Dataset entries:
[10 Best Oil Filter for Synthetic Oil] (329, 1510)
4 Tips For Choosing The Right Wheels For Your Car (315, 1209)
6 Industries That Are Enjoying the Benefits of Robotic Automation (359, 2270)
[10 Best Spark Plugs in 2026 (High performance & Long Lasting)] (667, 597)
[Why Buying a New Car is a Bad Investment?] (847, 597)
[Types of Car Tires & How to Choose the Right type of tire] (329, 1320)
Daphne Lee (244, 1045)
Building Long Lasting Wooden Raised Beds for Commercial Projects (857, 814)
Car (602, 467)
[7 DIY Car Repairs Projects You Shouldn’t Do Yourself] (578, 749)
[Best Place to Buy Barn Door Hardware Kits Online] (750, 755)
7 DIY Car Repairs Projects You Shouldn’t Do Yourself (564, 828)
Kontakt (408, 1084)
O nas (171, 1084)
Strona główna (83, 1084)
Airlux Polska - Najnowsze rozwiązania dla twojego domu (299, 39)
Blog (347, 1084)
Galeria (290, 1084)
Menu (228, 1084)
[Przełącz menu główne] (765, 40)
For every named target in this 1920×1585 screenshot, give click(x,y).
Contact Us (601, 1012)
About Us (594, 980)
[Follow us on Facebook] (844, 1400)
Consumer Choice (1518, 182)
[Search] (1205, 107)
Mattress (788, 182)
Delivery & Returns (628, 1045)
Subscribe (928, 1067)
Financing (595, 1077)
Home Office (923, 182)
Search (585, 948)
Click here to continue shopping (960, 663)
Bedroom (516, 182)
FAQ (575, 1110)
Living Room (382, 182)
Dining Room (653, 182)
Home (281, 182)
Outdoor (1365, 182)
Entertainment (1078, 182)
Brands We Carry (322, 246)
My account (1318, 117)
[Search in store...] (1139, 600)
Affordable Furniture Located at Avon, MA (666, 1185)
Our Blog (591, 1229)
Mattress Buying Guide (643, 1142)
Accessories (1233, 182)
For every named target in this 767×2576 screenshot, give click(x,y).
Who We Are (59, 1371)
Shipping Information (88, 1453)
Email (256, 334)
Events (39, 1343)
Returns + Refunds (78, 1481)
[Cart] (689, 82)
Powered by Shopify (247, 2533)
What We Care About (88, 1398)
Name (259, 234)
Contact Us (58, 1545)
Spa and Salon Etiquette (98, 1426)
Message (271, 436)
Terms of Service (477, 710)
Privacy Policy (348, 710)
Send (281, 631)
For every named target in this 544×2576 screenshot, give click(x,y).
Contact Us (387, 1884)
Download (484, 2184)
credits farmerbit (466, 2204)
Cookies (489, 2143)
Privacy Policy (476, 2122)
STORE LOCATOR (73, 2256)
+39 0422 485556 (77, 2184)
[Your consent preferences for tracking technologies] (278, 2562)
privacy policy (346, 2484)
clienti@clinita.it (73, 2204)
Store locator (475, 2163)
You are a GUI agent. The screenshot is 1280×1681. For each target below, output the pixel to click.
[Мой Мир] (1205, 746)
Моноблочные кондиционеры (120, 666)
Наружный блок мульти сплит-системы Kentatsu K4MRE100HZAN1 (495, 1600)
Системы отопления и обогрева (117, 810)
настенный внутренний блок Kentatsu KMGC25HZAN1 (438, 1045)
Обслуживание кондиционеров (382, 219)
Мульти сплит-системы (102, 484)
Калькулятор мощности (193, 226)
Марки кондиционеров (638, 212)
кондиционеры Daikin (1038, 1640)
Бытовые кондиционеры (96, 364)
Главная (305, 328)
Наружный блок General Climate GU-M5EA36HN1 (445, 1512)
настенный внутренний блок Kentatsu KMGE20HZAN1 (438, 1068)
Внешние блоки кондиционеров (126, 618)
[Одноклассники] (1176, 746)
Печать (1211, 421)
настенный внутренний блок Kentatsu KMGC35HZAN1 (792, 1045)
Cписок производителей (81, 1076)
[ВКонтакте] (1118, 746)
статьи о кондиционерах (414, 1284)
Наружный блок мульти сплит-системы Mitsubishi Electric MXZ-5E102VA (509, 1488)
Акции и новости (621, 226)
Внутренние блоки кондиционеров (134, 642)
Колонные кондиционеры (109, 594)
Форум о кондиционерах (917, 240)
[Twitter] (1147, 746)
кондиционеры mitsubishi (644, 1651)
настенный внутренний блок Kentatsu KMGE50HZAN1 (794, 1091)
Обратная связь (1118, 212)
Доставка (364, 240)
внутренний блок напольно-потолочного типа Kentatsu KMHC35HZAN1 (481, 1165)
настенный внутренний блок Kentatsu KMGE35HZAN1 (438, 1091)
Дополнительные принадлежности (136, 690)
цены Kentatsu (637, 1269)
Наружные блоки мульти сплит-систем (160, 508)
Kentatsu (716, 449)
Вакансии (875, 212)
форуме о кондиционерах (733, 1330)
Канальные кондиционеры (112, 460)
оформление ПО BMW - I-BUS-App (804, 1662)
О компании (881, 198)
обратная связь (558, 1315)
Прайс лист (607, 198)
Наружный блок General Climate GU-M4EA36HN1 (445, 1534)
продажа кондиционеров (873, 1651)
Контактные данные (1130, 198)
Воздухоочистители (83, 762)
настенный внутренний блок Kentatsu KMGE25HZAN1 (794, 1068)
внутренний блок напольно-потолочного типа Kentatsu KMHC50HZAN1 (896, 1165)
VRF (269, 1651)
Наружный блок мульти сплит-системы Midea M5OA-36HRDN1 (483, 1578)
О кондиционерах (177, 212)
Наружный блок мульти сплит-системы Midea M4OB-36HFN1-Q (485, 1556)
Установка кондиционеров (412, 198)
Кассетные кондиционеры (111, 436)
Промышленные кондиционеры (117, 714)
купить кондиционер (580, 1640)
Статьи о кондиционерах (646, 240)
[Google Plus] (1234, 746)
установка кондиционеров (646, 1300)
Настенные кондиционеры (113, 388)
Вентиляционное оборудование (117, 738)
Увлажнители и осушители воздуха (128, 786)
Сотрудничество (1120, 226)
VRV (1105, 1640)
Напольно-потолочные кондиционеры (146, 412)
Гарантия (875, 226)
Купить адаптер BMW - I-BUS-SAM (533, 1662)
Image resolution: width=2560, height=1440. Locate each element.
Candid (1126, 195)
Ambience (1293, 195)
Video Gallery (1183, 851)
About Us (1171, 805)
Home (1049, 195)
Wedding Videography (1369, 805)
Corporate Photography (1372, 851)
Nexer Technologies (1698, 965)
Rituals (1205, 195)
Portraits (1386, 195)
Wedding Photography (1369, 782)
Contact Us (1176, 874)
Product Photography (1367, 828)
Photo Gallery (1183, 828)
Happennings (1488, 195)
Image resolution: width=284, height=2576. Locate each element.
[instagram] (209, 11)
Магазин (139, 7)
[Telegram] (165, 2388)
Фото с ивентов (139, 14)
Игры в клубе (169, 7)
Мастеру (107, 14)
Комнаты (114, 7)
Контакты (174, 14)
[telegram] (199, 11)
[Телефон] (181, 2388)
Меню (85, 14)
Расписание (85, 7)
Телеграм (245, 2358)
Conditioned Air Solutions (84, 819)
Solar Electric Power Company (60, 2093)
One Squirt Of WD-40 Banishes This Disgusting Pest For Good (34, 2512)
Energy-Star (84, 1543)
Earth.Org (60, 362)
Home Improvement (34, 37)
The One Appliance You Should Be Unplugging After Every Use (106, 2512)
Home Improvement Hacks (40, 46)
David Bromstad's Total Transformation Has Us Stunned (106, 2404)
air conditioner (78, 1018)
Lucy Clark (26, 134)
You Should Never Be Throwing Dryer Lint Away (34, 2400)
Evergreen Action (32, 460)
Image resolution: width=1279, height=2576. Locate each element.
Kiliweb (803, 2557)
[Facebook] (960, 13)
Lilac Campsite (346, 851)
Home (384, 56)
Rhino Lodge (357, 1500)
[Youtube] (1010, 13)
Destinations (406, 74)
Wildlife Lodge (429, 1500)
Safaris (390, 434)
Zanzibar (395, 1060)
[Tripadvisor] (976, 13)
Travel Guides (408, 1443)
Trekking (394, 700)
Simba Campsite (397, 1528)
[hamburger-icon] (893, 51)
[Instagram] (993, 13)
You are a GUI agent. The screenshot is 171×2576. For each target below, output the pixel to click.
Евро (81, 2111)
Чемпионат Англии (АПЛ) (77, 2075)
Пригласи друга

What is being asked:
Print exactly the lines above, between the one holding "6 Industries That" and the one holding "Strona główna (83, 1084)", inclusive, and nothing besides.

Answer for this exercise:
6 Industries That Are Enjoying the Benefits of Robotic Automation (359, 2270)
[10 Best Spark Plugs in 2026 (High performance & Long Lasting)] (667, 597)
[Why Buying a New Car is a Bad Investment?] (847, 597)
[Types of Car Tires & How to Choose the Right type of tire] (329, 1320)
Daphne Lee (244, 1045)
Building Long Lasting Wooden Raised Beds for Commercial Projects (857, 814)
Car (602, 467)
[7 DIY Car Repairs Projects You Shouldn’t Do Yourself] (578, 749)
[Best Place to Buy Barn Door Hardware Kits Online] (750, 755)
7 DIY Car Repairs Projects You Shouldn’t Do Yourself (564, 828)
Kontakt (408, 1084)
O nas (171, 1084)
Strona główna (83, 1084)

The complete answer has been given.